Format the rows below as a JSON list of strings, one string per line, skipping any blank lines.
::::::::
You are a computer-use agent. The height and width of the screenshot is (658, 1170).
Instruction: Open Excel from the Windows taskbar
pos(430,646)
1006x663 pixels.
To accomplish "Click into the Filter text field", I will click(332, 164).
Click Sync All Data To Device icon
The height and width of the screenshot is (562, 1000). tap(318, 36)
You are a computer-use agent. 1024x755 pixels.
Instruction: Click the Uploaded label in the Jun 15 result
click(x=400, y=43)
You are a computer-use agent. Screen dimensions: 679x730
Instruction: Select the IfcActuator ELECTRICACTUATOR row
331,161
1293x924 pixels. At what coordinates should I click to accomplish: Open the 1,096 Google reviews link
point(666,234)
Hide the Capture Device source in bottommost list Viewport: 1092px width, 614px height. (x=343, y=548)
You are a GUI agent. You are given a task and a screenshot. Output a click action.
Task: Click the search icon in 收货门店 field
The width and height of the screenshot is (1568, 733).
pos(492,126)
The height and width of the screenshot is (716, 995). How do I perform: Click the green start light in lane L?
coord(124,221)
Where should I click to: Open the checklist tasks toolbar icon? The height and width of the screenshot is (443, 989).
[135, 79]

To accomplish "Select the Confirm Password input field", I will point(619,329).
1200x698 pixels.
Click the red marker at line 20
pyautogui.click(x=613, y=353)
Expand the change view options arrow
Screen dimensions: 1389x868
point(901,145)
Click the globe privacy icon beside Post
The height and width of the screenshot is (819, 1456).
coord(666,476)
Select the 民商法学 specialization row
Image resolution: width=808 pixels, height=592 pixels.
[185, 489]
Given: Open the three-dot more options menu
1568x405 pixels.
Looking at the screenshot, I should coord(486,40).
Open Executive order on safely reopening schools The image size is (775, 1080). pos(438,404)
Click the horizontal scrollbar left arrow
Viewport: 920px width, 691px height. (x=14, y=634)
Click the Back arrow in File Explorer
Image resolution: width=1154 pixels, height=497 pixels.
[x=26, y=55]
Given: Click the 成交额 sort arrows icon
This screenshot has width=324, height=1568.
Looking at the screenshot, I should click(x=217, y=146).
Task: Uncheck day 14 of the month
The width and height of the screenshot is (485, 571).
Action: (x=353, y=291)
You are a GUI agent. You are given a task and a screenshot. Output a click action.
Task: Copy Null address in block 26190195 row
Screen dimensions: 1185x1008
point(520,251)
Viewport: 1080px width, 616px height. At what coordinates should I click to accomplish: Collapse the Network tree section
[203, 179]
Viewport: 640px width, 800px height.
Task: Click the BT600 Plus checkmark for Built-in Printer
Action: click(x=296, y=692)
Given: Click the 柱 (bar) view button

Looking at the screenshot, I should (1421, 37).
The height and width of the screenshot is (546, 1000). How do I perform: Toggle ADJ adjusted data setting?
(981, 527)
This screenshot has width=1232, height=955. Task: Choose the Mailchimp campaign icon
::::::::
> The result
[
  "You are a computer-use agent. The height and width of the screenshot is (658, 1170).",
  "Instruction: Open Excel from the Windows taskbar",
  "pos(430,646)",
  "1006x663 pixels.",
  "To accomplish \"Click into the Filter text field\", I will click(332, 164).",
  "Click Sync All Data To Device icon",
  "The height and width of the screenshot is (562, 1000). tap(318, 36)",
  "You are a computer-use agent. 1024x755 pixels.",
  "Instruction: Click the Uploaded label in the Jun 15 result",
  "click(x=400, y=43)",
  "You are a computer-use agent. Screen dimensions: 679x730",
  "Instruction: Select the IfcActuator ELECTRICACTUATOR row",
  "331,161",
  "1293x924 pixels. At what coordinates should I click to accomplish: Open the 1,096 Google reviews link",
  "point(666,234)",
  "Hide the Capture Device source in bottommost list Viewport: 1092px width, 614px height. (x=343, y=548)",
  "You are a GUI agent. You are given a task and a screenshot. Output a click action.",
  "Task: Click the search icon in 收货门店 field",
  "The width and height of the screenshot is (1568, 733).",
  "pos(492,126)",
  "The height and width of the screenshot is (716, 995). How do I perform: Click the green start light in lane L?",
  "coord(124,221)",
  "Where should I click to: Open the checklist tasks toolbar icon? The height and width of the screenshot is (443, 989).",
  "[135, 79]",
  "To accomplish \"Select the Confirm Password input field\", I will point(619,329).",
  "1200x698 pixels.",
  "Click the red marker at line 20",
  "pyautogui.click(x=613, y=353)",
  "Expand the change view options arrow",
  "Screen dimensions: 1389x868",
  "point(901,145)",
  "Click the globe privacy icon beside Post",
  "The height and width of the screenshot is (819, 1456).",
  "coord(666,476)",
  "Select the 民商法学 specialization row",
  "Image resolution: width=808 pixels, height=592 pixels.",
  "[185, 489]",
  "Given: Open the three-dot more options menu",
  "1568x405 pixels.",
  "Looking at the screenshot, I should coord(486,40).",
  "Open Executive order on safely reopening schools The image size is (775, 1080). pos(438,404)",
  "Click the horizontal scrollbar left arrow",
  "Viewport: 920px width, 691px height. (x=14, y=634)",
  "Click the Back arrow in File Explorer",
  "Image resolution: width=1154 pixels, height=497 pixels.",
  "[x=26, y=55]",
  "Given: Click the 成交额 sort arrows icon",
  "This screenshot has width=324, height=1568.",
  "Looking at the screenshot, I should click(x=217, y=146).",
  "Task: Uncheck day 14 of the month",
  "The width and height of the screenshot is (485, 571).",
  "Action: (x=353, y=291)",
  "You are a GUI agent. You are given a task and a screenshot. Output a click action.",
  "Task: Copy Null address in block 26190195 row",
  "Screen dimensions: 1185x1008",
  "point(520,251)",
  "Viewport: 1080px width, 616px height. At what coordinates should I click to accomplish: Collapse the Network tree section",
  "[203, 179]",
  "Viewport: 640px width, 800px height.",
  "Task: Click the BT600 Plus checkmark for Built-in Printer",
  "Action: click(x=296, y=692)",
  "Given: Click the 柱 (bar) view button",
  "Looking at the screenshot, I should (1421, 37).",
  "The height and width of the screenshot is (546, 1000). How do I perform: Toggle ADJ adjusted data setting?",
  "(981, 527)",
  "This screenshot has width=1232, height=955. Task: Choose the Mailchimp campaign icon"
]